What you should do>
Copy, from the entries below, each line in which the string "arrow" appears.

◆ ◆ ◆

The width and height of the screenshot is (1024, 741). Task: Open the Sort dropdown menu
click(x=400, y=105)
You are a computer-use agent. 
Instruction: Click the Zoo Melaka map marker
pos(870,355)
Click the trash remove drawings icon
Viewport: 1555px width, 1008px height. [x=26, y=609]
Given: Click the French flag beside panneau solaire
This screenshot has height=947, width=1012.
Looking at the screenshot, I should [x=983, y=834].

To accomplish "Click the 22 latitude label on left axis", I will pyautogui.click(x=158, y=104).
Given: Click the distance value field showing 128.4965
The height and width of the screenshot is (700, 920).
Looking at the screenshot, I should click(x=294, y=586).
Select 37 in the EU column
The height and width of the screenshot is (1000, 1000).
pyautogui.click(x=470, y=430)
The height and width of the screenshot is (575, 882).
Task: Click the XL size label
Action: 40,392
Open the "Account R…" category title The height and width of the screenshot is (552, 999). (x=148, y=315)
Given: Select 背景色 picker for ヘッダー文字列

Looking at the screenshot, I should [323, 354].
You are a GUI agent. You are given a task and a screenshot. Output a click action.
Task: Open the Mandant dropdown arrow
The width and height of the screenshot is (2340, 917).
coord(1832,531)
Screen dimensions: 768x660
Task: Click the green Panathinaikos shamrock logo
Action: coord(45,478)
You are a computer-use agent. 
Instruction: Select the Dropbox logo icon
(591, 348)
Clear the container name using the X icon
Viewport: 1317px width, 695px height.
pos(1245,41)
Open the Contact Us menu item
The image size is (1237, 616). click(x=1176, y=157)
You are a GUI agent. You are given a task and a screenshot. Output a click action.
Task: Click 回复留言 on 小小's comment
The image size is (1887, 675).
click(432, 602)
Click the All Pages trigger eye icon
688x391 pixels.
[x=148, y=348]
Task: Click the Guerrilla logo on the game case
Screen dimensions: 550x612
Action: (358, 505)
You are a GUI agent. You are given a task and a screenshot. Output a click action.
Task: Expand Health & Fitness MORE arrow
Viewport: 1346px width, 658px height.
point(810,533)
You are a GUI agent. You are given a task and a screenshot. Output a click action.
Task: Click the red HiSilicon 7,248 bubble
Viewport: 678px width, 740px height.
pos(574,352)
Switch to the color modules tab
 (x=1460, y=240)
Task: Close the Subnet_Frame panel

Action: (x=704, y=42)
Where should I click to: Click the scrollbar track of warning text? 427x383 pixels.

◆ ◆ ◆

Task response>
Task: Open the Mandant dropdown arrow
Task: Expand Health & Fitness MORE arrow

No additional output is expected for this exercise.